What is needed here is a verbatim copy of the records that follow.
▼
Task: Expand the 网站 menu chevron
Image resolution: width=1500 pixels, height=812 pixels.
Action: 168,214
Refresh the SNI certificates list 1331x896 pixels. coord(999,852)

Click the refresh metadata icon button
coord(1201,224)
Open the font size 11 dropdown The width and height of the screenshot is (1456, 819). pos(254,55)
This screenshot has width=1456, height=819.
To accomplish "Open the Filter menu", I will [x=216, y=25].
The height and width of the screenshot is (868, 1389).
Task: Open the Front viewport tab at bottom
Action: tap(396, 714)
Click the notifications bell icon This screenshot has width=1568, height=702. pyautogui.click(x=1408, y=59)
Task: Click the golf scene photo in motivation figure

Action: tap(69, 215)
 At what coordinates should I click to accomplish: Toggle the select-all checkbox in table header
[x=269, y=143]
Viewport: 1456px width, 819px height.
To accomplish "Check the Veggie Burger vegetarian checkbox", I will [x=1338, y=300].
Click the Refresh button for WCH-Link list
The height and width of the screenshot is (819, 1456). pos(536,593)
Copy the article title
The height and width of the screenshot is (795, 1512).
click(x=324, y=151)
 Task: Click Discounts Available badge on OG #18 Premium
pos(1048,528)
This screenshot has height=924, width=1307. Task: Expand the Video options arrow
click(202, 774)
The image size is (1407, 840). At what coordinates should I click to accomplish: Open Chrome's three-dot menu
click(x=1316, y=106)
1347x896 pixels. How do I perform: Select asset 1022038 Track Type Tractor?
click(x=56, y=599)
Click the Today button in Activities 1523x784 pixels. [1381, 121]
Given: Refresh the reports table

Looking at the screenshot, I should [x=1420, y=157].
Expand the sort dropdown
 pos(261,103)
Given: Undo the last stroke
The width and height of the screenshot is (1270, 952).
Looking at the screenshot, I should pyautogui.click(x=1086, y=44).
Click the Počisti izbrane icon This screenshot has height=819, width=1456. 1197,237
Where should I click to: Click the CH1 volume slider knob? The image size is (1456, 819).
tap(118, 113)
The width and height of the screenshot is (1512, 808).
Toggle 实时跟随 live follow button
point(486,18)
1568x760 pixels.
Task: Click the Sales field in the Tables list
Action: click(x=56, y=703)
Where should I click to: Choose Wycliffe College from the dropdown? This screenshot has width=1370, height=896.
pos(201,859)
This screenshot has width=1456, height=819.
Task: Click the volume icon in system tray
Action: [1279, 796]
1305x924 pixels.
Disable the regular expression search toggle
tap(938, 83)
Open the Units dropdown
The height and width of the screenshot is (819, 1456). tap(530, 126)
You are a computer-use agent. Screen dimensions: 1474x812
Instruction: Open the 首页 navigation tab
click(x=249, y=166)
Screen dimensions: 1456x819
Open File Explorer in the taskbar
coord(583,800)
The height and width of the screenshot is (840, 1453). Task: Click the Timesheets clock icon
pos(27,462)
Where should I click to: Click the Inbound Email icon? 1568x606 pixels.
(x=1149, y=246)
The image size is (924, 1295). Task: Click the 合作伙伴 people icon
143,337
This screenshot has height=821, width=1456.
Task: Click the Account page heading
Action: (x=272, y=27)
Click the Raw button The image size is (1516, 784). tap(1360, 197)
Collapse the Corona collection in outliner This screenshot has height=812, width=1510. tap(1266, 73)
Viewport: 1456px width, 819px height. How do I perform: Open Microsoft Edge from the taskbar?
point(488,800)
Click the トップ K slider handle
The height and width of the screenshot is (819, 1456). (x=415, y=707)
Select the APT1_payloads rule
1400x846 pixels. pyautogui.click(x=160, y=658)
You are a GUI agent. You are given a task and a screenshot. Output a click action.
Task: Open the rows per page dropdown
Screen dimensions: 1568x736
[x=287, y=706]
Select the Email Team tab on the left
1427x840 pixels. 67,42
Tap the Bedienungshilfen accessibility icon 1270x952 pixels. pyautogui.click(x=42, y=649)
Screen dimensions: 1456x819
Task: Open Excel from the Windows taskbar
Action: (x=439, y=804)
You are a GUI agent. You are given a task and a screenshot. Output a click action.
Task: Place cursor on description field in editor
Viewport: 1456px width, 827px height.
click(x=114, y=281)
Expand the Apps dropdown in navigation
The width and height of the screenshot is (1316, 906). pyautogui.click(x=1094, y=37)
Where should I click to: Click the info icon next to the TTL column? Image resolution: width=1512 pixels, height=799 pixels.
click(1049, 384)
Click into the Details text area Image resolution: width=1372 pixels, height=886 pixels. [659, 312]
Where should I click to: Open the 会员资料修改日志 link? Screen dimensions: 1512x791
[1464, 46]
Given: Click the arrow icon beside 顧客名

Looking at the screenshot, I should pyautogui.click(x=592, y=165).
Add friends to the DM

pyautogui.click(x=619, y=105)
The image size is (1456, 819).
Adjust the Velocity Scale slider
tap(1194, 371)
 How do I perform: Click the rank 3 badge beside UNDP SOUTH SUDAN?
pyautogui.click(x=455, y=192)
▲
▸ **WRITTEN ANSWER**:
Task: Expand the 网站 menu chevron
Image resolution: width=1500 pixels, height=812 pixels.
Action: 168,214
Refresh the SNI certificates list 1331x896 pixels. coord(999,852)

Click the refresh metadata icon button
coord(1201,224)
Open the font size 11 dropdown The width and height of the screenshot is (1456, 819). pos(254,55)
This screenshot has width=1456, height=819.
To accomplish "Open the Filter menu", I will [x=216, y=25].
The height and width of the screenshot is (868, 1389).
Task: Open the Front viewport tab at bottom
Action: tap(396, 714)
Click the notifications bell icon This screenshot has width=1568, height=702. pyautogui.click(x=1408, y=59)
Task: Click the golf scene photo in motivation figure

Action: tap(69, 215)
 At what coordinates should I click to accomplish: Toggle the select-all checkbox in table header
[x=269, y=143]
Viewport: 1456px width, 819px height.
To accomplish "Check the Veggie Burger vegetarian checkbox", I will [x=1338, y=300].
Click the Refresh button for WCH-Link list
The height and width of the screenshot is (819, 1456). pos(536,593)
Copy the article title
The height and width of the screenshot is (795, 1512).
click(x=324, y=151)
 Task: Click Discounts Available badge on OG #18 Premium
pos(1048,528)
This screenshot has height=924, width=1307. Task: Expand the Video options arrow
click(202, 774)
The image size is (1407, 840). At what coordinates should I click to accomplish: Open Chrome's three-dot menu
click(x=1316, y=106)
1347x896 pixels. How do I perform: Select asset 1022038 Track Type Tractor?
click(x=56, y=599)
Click the Today button in Activities 1523x784 pixels. [1381, 121]
Given: Refresh the reports table

Looking at the screenshot, I should [x=1420, y=157].
Expand the sort dropdown
 pos(261,103)
Given: Undo the last stroke
The width and height of the screenshot is (1270, 952).
Looking at the screenshot, I should pyautogui.click(x=1086, y=44).
Click the Počisti izbrane icon This screenshot has height=819, width=1456. 1197,237
Where should I click to: Click the CH1 volume slider knob? The image size is (1456, 819).
tap(118, 113)
The width and height of the screenshot is (1512, 808).
Toggle 实时跟随 live follow button
point(486,18)
1568x760 pixels.
Task: Click the Sales field in the Tables list
Action: click(x=56, y=703)
Where should I click to: Choose Wycliffe College from the dropdown? This screenshot has width=1370, height=896.
pos(201,859)
This screenshot has width=1456, height=819.
Task: Click the volume icon in system tray
Action: [1279, 796]
1305x924 pixels.
Disable the regular expression search toggle
tap(938, 83)
Open the Units dropdown
The height and width of the screenshot is (819, 1456). tap(530, 126)
You are a computer-use agent. Screen dimensions: 1474x812
Instruction: Open the 首页 navigation tab
click(x=249, y=166)
Screen dimensions: 1456x819
Open File Explorer in the taskbar
coord(583,800)
The height and width of the screenshot is (840, 1453). Task: Click the Timesheets clock icon
pos(27,462)
Where should I click to: Click the Inbound Email icon? 1568x606 pixels.
(x=1149, y=246)
The image size is (924, 1295). Task: Click the 合作伙伴 people icon
143,337
This screenshot has height=821, width=1456.
Task: Click the Account page heading
Action: (x=272, y=27)
Click the Raw button The image size is (1516, 784). tap(1360, 197)
Collapse the Corona collection in outliner This screenshot has height=812, width=1510. tap(1266, 73)
Viewport: 1456px width, 819px height. How do I perform: Open Microsoft Edge from the taskbar?
point(488,800)
Click the トップ K slider handle
The height and width of the screenshot is (819, 1456). (x=415, y=707)
Select the APT1_payloads rule
1400x846 pixels. pyautogui.click(x=160, y=658)
You are a GUI agent. You are given a task and a screenshot. Output a click action.
Task: Open the rows per page dropdown
Screen dimensions: 1568x736
[x=287, y=706]
Select the Email Team tab on the left
1427x840 pixels. 67,42
Tap the Bedienungshilfen accessibility icon 1270x952 pixels. pyautogui.click(x=42, y=649)
Screen dimensions: 1456x819
Task: Open Excel from the Windows taskbar
Action: (x=439, y=804)
You are a GUI agent. You are given a task and a screenshot. Output a click action.
Task: Place cursor on description field in editor
Viewport: 1456px width, 827px height.
click(x=114, y=281)
Expand the Apps dropdown in navigation
The width and height of the screenshot is (1316, 906). pyautogui.click(x=1094, y=37)
Where should I click to: Click the info icon next to the TTL column? Image resolution: width=1512 pixels, height=799 pixels.
click(1049, 384)
Click into the Details text area Image resolution: width=1372 pixels, height=886 pixels. [659, 312]
Where should I click to: Open the 会员资料修改日志 link? Screen dimensions: 1512x791
[1464, 46]
Given: Click the arrow icon beside 顧客名

Looking at the screenshot, I should pyautogui.click(x=592, y=165).
Add friends to the DM

pyautogui.click(x=619, y=105)
The image size is (1456, 819).
Adjust the Velocity Scale slider
tap(1194, 371)
 How do I perform: Click the rank 3 badge beside UNDP SOUTH SUDAN?
pyautogui.click(x=455, y=192)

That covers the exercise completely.